LITTLE ROCK, Ark. (AP) - A former northeast Arkansas judge was sentenced to 40 years in prison on drug charges Friday after prosecutors accused him of killing a co-defendant who had agreed to testify against him.

Bob Sam Castleman has not been charged in the 2013 death of Travis Perkins, but U.S. District Judge Leon Holmes said prosecutors had done a satisfactory job linking Castleman to it. Castleman’s lawyer, Blake Hendrix, objected, saying that considering Perkins’ death while contemplating Castleman’s sentence would have an “extremely disproportionate effect.”

Hendrix said the sentence should not have exceeded 46 months.

In a daylong sentencing hearing, Assistant U.S. Attorney Anne Gardner said Castleman, 64, killed the 34-year-old Perkins to silence him. FBI agent Ed Jernigan told Holmes that another co-defendant, Castleman’s son Jerrod Castleman, had said his father dressed in a trench coat and wig and drove from a West Memphis casino to Pocahontas to kill Perkins.

Ballistics experts noted a connection between slugs found at Perkins’ apartment and in a tree off Castleman’s back porch.

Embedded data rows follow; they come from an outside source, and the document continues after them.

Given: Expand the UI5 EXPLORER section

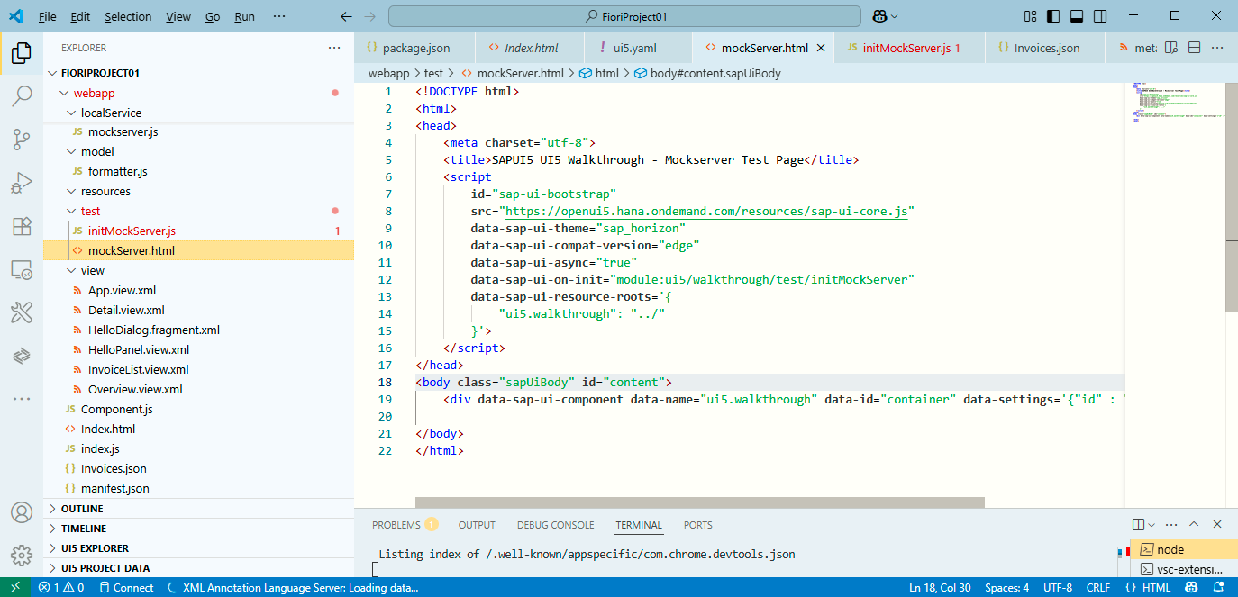Looking at the screenshot, I should click(76, 547).
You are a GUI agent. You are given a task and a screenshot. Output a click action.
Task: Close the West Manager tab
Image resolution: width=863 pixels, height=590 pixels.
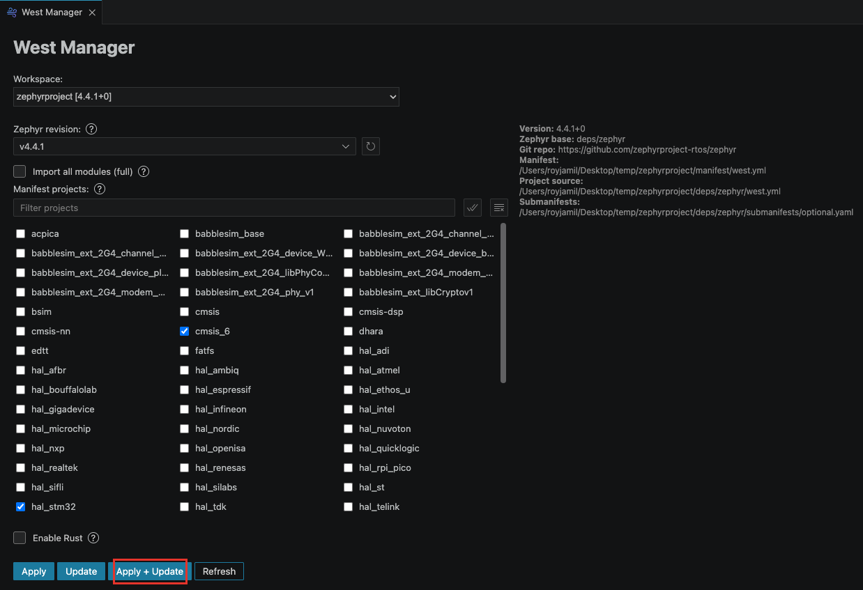coord(92,13)
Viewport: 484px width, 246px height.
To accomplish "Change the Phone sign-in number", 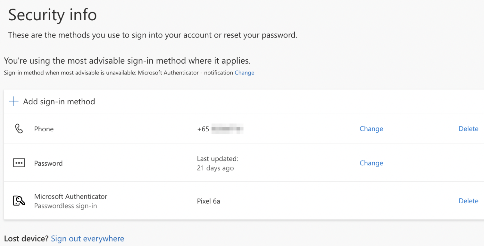I will 371,129.
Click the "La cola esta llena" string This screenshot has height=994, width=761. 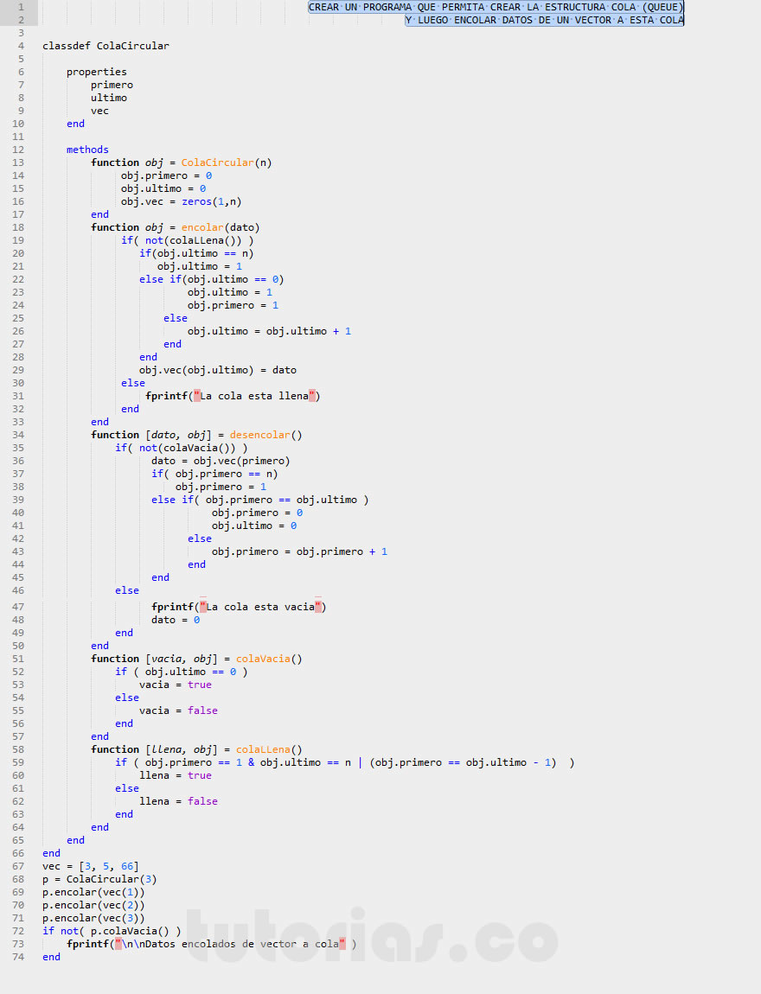tap(257, 396)
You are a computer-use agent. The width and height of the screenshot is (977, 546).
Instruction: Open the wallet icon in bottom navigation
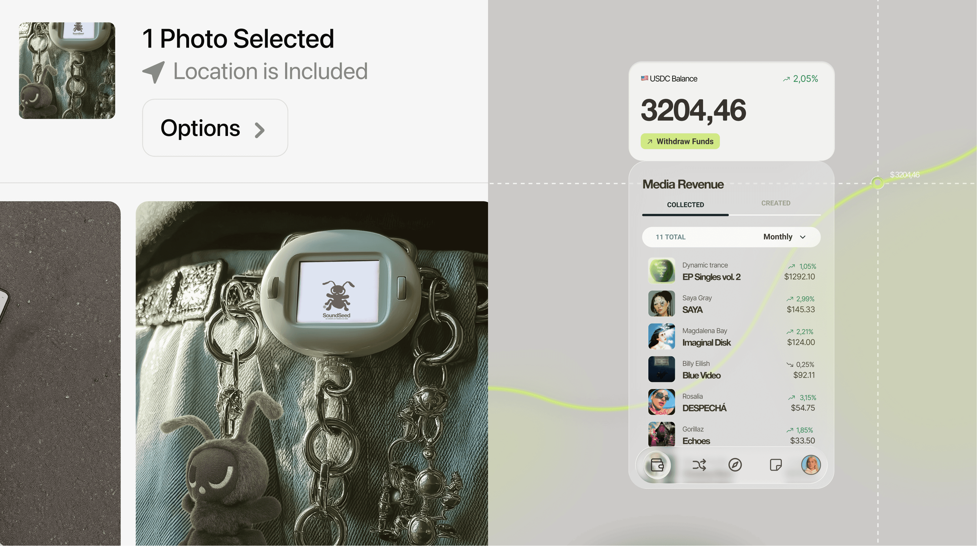coord(657,465)
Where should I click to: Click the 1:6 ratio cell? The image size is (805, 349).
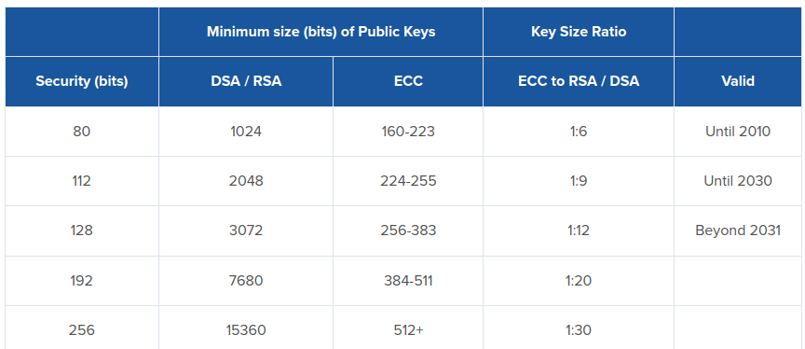(578, 132)

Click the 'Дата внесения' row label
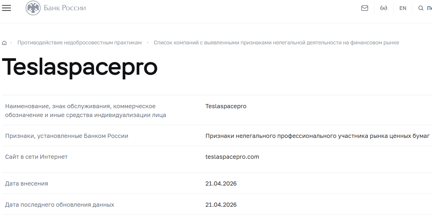click(27, 183)
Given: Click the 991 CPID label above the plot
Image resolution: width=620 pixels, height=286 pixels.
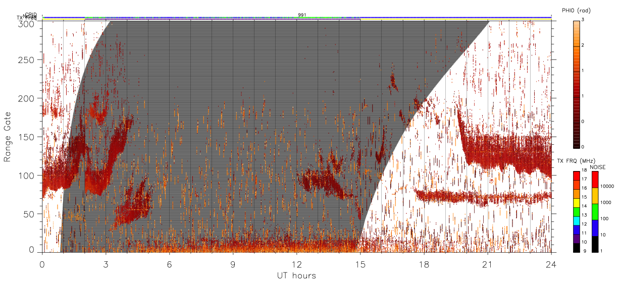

Hendrix argued that any evidence from Jerrod Castleman would be “inherently suspect” because he also cooperated with prosecutors, but the judge noted the son knew details that few would know, including the number of times Perkins was shot. Other witnesses said the younger Castleman was elsewhere when Perkins died.

Perkins’ body was found three days before he was to appear in court to change his plea in the case and begin cooperating with prosecutors. It was also four days after a local newspaper published a story about Perkins cooperating with the government.

Bob Sam Castleman, who with his son was once imprisoned for mailing a venomous snake to a man amid a property dispute, was among eight people named in drug charges in 2012. He was convicted last December of conspiracy to make methamphetamine and maintaining a drug premises.

Hendrix said Castleman was only a casual drug user who let his girlfriend and his son make meth at his farm, and deserved a lesser sentence. He said if prosecutors wanted to link Castleman to the killing, they should have to prove their accusation beyond a reasonable doubt. Holmes said a lower standard was proper at Friday’s hearing.

By finding that prosecutors had linked Castleman to Perkins’ death, sentencing guidelines ballooned to life in prison from a suggested penalty of five to 40 years in prison. However, since the conspiracy to make meth charge carries a maximum sentence of just 40 years, the judge was obligated to stop there.

Castleman was a district judge in Pocahontas over a decade ago. In 2004, he and his son pleaded guilty to mailing a live copperhead snake to Albert Coy Staton. Staton had purchased an all-terrain vehicle from Jerrod Castleman and claimed the vehicle needed to be repaired.